Editorial: The ANC’s struggle is against itself

Editorial: The Anc's Struggle Is Against Itself

For a moment it seemed like something from a surreal Punch and Judy show – China and Oubuti were the names, with the former arrested for complicity in the murder of the latter. But, of course, it is no laughing matter. China Dodovu is the deputy ­provincial chairperson of the ANC in North West, and the late Oubuti Chika was the regional secretary of the ANC's Dr Kenneth Kaunda region. Elsewhere in this paper we report on some of the issues swirling around this death and this arrest, including allegations of plots all over.

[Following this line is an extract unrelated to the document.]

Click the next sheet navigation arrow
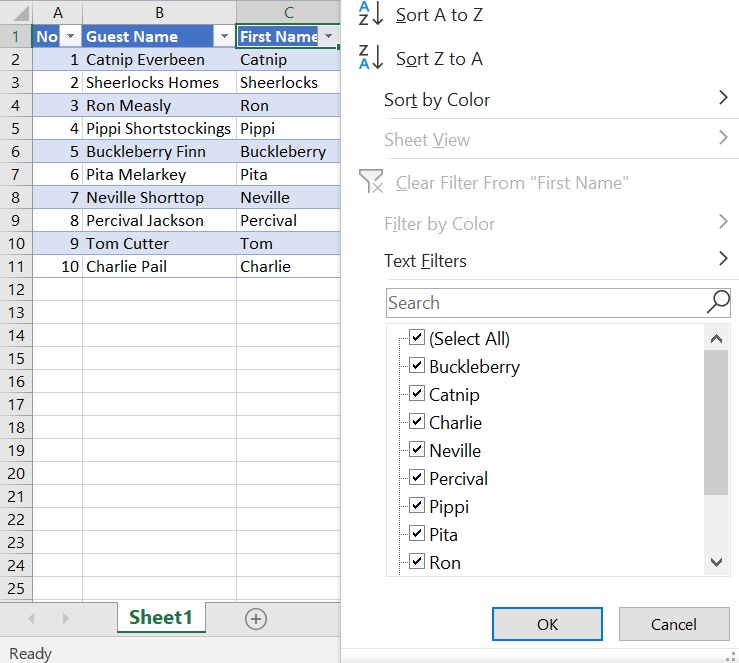Image resolution: width=739 pixels, height=663 pixels. (x=66, y=619)
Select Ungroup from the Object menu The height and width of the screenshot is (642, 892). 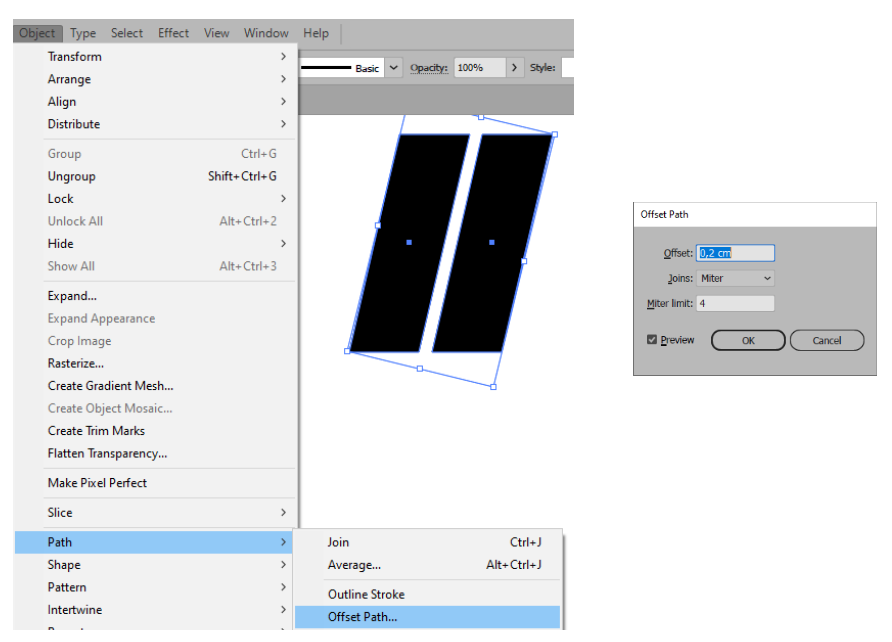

All this talk of conspiracy is very hard to untangle, but it is clear that the Chika murder is related to ANC power politics in a province struggling to hold itself together: it's a matter of who got to go to Mangaung, of who fraudulently blocked whose access to that leadership conference. This death is about factional war in the ruling party, the kind of war that erupts when leadership positions in a party are not determined by who is likely to attract more voters from the general populace, but by obscure processes that seem ever more likely to be manipulated by string-pullers inside the party's conclaves.

The ANC in the Free State has already been taken to court by its own members for the way internal elections were skewed ahead of Mangaung, and the court ruled that the process had indeed been manipulated unfairly. Many accounts of the lead-up to that conference echoed this kind of unethical fiddling with internal party democracy. That is all bad enough, but murders that are about the scramble to gain or hold on to political power are much, much worse – they are a scary sign that South Africa could be headed back towards the violence that marked the apartheid years and still mars many African states, even the democratic ones. This violent competition for power is precisely what open democracy is meant to avoid.

Last year, ANC "fixer" Wandile Mkhize was gunned down outside his home in KwaZulu-Natal just after the party's policy conference in Midrand. There are at least two other such cases from the province, and several deaths in Mpumalanga over the past few years were surely political.

At Mhkize's funeral, KwaZulu-Natal Premier Zweli Mkhize said somewhat blandly that "the confluence of politics, criminality and business" were to blame. He is almost certainly right, and the formula could probably be applied to the North West case too. In which case, the ­ruling party should be pressed to clean its house with the utmost urgency.